Franck se leva et se rendit à la fenêtre.
Une partie de tennis se déroulait sur l’un des courts. La nuit était presque tombée, mais les joueurs continuaient leur match dans la pénombre.
Il les discernait à peine, mais il percevait les éclats de voix et le bruit des balles qu’on frappe. Il en était de même tous les soirs depuis que la saison avait repris.
Sans se retourner, il mâchonna entre ses dents.
— Les passionnés n’abandonnent jamais.
Alex l’interpella.
— Qu’est-ce que tu dis ?
— Rien. Parle-moi de ton infirmière.
21
Une virée de milliardaire à Tokyo
Dès le lendemain, Franck se rendit à l’agence Montgomery pour effectuer les premiers repérages.
Sous prétexte de changer cent marks allemands, il entra dans la banque à l’heure de pointe et se rangea dans la file la plus longue pour avoir le temps de détailler les lieux.
Il nota la présence d’une caméra de surveillance dans le hall d’entrée, face aux distributeurs de billets, mais aucune dans la salle des guichets, ce qui recoupait les informations qu’Alex lui avait données. Ce dernier avait également précisé qu’une caméra contrôlait le bureau dans lequel se trouvait le coffre-fort.
Le soir même, il se gara à proximité de l’immeuble pour assister à l’arrivée du fourgon et observer le déroulement de la procédure.
Il se rendit compte qu’il avait sous-estimé la complexité de la tâche. Un riverain qui promenait son chien passa devant sa voiture en jetant de fréquents coups d’œil dans sa direction.

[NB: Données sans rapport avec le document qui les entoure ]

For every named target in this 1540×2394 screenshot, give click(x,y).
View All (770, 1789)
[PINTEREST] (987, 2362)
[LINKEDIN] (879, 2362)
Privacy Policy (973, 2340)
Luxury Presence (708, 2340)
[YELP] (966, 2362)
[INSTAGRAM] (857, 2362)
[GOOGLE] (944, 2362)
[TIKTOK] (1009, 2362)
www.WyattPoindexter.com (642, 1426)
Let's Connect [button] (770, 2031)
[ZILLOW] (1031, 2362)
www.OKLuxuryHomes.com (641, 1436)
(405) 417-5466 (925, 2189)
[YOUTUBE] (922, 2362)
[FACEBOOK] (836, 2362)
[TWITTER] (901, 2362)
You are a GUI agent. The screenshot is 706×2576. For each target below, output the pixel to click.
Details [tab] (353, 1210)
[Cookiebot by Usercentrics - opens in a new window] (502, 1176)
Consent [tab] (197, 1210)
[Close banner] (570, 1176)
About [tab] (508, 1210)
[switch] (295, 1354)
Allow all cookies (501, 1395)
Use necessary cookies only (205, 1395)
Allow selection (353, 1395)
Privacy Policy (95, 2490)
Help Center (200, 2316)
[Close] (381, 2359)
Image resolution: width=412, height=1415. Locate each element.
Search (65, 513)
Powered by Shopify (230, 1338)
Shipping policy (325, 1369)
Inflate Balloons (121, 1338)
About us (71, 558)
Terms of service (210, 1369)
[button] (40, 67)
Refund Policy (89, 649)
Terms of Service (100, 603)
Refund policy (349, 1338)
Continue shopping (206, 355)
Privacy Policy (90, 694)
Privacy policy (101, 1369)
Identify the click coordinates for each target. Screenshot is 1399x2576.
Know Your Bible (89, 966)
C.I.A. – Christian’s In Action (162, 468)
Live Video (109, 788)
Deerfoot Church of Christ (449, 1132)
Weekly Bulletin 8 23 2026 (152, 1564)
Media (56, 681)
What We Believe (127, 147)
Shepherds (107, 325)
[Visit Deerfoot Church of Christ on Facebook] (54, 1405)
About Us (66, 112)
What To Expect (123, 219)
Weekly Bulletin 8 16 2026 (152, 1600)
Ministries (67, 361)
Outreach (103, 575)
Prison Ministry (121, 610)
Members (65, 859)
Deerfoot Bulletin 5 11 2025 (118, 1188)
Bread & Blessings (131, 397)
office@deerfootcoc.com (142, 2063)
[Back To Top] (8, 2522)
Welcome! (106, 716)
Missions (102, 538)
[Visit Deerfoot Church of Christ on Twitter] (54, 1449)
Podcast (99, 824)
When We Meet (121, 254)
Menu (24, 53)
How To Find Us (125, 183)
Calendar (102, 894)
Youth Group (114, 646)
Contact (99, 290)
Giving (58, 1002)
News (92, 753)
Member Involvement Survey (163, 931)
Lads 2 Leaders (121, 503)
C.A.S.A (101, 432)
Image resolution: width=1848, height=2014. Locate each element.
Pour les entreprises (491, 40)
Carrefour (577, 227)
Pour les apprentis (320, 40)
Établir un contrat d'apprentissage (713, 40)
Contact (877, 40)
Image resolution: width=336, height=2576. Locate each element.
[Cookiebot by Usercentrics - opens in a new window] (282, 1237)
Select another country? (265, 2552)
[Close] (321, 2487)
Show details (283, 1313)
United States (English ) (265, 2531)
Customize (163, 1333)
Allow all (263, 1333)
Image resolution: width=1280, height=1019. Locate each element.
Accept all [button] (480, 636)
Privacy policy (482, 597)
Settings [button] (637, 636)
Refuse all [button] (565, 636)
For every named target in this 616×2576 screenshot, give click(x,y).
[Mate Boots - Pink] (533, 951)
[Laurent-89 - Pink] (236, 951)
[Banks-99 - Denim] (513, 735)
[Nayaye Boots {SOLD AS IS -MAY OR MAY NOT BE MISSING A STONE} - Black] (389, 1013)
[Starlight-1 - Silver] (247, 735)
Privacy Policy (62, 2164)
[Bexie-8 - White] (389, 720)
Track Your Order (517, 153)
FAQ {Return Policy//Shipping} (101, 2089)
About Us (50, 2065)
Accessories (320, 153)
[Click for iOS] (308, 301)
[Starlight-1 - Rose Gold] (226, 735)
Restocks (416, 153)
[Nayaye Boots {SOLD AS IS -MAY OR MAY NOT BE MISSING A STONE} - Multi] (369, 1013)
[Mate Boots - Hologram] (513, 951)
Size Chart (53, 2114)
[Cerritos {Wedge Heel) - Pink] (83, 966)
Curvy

L’expression de son visage indiquait que la présence d’un homme seul assis dans un cabriolet Alfa Romeo à cette heure avancée de la soirée lui paraissait suspecte.
De plus, Franck se maudit d’avoir bu trois tasses de café pour se maintenir éveillé : sa vessie lui jouait des tours et il dut faire un rapide aller-retour dans les jardins du collège Saint-Michel pour se soulager.
Peu avant minuit, alors que le fourgon tardait à arriver, il vit apparaître une Golf GTI de la gendarmerie dans son rétroviseur. Les muscles tendus, le cœur battant, il bloqua sa respiration.
Le véhicule ralentit et s’arrêta à sa hauteur.
La chemise collée à la peau, il fit mine de se recoiffer dans le miroir de courtoisie, démarra et prit la direction du Cinquantenaire sous l’œil suspicieux des gendarmes.
Il rentra chez lui penaud, maudissant son manque de réalisme. Le lendemain, il téléphona à Alex et l’informa qu’il allait revoir sa copie et envisager une autre approche.
Trois jours plus tard, vers 23 heures, il déboula devant l’agence au volant d’une Ford Fiesta louée la veille à l’aéroport.
Il avait pris soin de mettre de fausses plaques minéralogiques et posé un carton sur la plage arrière. Dans celui-ci se trouvait un caméscope braqué sur l’entrée de la banque.
Vêtu d’un survêtement et chaussé d’une paire de tongs en caoutchouc, il sortit de la Fiesta et partit promener Wiménon, un jack russel qu’il avait adopté deux jours auparavant chez Veeweyde, la société protectrice des animaux.
Alex avait eu un mouvement de recul lorsqu’il avait découvert le chien.
— Qu’est-ce que c’est ?
— Un chien.
— Qu’est-ce que tu vas faire avec ce clebs ?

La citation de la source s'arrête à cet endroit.